(Stored records)
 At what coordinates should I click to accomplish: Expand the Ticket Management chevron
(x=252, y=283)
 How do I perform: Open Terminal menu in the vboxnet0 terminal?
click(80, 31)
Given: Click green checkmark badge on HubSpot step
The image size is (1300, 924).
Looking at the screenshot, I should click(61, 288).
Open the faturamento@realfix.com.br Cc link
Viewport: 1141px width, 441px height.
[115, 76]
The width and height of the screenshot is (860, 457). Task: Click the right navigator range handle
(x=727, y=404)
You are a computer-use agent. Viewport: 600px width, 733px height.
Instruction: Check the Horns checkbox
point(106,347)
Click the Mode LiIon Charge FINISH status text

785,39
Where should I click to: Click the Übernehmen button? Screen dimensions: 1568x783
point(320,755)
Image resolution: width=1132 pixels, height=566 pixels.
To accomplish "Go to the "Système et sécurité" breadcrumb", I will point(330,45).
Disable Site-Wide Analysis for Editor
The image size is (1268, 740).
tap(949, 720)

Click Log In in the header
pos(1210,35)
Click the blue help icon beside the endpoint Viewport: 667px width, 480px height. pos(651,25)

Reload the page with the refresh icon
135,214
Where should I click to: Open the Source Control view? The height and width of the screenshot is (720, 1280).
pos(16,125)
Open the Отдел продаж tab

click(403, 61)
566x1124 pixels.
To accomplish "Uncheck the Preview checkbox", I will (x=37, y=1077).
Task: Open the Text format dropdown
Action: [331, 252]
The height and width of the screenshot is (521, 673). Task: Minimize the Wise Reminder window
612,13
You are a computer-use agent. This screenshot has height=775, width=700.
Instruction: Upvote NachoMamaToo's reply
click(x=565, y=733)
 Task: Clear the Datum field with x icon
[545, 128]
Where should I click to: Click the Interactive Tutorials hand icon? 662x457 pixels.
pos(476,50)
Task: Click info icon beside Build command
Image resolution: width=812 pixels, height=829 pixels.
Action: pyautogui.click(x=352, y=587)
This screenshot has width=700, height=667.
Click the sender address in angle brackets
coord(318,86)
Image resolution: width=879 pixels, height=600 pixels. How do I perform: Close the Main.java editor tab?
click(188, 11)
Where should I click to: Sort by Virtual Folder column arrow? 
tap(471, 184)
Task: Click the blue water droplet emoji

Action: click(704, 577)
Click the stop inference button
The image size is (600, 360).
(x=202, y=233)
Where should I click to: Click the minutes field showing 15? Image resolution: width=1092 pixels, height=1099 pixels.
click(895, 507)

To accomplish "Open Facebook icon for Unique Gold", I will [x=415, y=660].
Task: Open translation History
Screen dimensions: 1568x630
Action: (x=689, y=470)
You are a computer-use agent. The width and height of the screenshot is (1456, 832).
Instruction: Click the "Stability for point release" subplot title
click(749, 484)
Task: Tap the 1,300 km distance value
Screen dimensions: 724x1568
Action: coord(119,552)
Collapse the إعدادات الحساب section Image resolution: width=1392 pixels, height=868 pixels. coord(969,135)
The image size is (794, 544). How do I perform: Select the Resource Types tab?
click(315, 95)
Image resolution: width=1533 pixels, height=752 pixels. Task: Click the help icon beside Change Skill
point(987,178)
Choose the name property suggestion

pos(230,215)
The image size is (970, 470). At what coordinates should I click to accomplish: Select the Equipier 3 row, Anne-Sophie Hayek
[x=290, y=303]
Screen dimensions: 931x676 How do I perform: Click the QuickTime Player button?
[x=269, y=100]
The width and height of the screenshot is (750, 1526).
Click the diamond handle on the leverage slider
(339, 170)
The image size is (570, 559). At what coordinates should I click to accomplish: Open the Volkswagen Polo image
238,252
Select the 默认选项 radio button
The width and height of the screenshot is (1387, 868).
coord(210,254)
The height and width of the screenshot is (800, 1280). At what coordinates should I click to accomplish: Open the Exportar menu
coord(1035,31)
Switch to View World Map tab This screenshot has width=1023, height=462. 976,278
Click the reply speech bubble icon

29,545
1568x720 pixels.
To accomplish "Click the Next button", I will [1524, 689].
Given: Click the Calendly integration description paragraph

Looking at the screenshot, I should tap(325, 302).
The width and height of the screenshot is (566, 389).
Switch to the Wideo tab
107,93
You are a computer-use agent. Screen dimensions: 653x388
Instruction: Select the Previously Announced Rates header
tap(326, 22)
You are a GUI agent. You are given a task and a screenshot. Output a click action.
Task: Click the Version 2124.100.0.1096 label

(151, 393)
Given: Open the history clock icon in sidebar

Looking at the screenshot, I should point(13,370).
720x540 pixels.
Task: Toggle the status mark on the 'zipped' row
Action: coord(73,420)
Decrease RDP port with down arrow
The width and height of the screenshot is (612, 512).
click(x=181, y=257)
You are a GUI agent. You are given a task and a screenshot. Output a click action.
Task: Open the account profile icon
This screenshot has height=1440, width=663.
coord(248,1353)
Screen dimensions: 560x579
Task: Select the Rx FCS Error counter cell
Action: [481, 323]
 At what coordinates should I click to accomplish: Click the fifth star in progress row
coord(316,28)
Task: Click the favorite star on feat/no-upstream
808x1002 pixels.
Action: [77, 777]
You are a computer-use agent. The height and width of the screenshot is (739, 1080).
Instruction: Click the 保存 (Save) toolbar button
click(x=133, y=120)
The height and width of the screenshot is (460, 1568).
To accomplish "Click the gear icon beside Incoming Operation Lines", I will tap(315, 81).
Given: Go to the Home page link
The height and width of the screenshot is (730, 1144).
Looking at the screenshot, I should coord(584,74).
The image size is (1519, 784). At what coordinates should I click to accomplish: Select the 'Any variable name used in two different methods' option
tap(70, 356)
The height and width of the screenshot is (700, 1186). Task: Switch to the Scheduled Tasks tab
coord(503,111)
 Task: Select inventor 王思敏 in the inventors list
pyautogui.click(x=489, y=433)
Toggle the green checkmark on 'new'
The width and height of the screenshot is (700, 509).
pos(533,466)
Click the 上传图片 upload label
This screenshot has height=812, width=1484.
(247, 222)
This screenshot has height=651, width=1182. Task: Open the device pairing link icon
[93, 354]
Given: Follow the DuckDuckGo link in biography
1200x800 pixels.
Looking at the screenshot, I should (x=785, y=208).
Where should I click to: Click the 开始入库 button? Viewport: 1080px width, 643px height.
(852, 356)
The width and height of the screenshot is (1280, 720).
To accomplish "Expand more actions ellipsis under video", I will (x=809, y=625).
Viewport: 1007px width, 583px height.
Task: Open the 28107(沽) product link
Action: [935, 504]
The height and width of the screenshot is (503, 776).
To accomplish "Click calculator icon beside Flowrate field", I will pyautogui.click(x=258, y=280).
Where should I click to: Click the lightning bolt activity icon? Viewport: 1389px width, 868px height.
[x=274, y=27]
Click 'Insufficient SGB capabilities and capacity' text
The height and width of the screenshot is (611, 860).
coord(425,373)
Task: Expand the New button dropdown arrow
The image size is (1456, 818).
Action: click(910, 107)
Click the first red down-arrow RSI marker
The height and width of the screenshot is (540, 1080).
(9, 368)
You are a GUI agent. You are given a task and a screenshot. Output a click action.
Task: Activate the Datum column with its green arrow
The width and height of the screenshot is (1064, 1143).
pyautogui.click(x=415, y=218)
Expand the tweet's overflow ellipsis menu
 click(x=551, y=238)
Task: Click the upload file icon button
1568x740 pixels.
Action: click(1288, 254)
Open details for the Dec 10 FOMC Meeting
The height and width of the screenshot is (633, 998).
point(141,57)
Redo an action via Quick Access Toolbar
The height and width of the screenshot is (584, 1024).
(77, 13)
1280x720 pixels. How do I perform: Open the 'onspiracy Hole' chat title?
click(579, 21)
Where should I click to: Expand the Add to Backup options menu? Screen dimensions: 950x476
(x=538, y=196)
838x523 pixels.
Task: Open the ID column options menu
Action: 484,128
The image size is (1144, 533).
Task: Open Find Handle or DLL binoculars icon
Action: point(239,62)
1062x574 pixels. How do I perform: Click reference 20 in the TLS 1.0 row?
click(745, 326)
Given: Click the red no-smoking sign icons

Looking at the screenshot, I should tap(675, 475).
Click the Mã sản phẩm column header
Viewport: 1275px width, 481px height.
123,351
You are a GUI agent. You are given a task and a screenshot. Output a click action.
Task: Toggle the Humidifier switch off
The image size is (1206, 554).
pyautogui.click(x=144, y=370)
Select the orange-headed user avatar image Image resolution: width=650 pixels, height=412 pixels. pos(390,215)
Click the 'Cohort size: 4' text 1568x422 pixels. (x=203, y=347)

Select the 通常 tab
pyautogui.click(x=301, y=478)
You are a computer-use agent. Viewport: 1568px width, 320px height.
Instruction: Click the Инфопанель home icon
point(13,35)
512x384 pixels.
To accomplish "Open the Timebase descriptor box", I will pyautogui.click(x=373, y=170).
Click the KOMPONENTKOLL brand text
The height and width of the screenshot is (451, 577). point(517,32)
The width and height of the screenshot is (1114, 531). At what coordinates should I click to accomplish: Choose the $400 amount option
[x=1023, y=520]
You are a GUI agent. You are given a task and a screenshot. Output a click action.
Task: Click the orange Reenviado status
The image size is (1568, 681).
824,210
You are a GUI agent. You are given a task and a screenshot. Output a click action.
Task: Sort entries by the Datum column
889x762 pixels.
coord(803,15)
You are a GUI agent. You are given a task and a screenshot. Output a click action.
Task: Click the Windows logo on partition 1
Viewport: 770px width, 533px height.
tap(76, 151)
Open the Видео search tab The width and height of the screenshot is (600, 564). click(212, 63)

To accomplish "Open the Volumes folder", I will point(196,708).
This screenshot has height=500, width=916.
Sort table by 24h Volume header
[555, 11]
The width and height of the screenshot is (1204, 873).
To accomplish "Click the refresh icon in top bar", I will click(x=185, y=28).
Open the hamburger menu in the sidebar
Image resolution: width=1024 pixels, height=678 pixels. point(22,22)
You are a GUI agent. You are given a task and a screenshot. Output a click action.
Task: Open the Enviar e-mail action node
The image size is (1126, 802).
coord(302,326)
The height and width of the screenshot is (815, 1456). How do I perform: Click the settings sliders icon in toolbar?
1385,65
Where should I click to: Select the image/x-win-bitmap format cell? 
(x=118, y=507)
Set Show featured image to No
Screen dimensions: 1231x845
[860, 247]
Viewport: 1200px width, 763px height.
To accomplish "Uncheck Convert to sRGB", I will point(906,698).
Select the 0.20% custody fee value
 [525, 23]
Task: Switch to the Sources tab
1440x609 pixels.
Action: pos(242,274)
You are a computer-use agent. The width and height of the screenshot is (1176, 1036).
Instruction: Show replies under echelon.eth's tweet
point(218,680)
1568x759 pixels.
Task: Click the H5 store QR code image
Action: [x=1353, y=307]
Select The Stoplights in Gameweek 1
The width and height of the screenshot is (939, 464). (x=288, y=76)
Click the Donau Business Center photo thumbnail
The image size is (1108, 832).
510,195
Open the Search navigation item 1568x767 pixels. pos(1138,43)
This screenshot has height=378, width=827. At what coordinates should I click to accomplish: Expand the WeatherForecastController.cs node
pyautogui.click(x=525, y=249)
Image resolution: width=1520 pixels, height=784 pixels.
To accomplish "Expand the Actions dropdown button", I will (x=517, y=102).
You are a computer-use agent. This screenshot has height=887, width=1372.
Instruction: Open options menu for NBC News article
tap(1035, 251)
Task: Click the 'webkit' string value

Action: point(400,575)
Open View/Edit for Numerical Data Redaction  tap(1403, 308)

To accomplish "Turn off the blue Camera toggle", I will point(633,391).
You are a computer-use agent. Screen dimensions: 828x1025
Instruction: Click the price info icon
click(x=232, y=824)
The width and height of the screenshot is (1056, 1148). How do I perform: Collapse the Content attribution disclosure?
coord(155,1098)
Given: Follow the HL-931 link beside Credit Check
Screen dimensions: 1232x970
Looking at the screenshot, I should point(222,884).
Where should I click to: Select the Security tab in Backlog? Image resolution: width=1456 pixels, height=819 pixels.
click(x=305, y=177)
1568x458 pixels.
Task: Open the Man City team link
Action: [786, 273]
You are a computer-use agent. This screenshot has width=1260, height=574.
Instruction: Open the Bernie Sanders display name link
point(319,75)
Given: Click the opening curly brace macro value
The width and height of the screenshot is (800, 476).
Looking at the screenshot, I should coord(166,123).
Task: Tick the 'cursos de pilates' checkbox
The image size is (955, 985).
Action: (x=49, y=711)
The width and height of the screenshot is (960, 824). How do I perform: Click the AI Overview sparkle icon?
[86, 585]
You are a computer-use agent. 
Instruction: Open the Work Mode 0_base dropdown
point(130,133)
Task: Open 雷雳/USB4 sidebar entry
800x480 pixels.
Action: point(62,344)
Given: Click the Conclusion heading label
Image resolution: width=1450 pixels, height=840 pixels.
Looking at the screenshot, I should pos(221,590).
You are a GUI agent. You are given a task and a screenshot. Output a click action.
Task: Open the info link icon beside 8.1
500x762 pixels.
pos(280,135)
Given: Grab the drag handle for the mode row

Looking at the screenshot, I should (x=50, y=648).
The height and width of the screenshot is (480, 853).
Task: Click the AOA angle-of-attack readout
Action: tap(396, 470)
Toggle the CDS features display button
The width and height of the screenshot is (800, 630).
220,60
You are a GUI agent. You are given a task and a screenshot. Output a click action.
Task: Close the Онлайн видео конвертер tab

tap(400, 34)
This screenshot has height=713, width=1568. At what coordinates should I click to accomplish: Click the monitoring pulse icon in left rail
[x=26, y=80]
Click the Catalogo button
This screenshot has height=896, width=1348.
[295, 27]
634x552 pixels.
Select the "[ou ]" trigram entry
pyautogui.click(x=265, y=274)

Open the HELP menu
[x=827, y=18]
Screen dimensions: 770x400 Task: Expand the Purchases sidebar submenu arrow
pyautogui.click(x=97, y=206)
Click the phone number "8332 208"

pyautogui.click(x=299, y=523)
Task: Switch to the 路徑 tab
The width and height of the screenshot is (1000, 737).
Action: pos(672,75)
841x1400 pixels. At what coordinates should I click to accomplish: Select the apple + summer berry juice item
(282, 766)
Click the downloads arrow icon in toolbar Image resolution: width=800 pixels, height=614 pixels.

Activity:
Your answer should hold every line of the entries that contains the string "Follow".

Answer area:
Given: Follow the DuckDuckGo link in biography
Given: Follow the HL-931 link beside Credit Check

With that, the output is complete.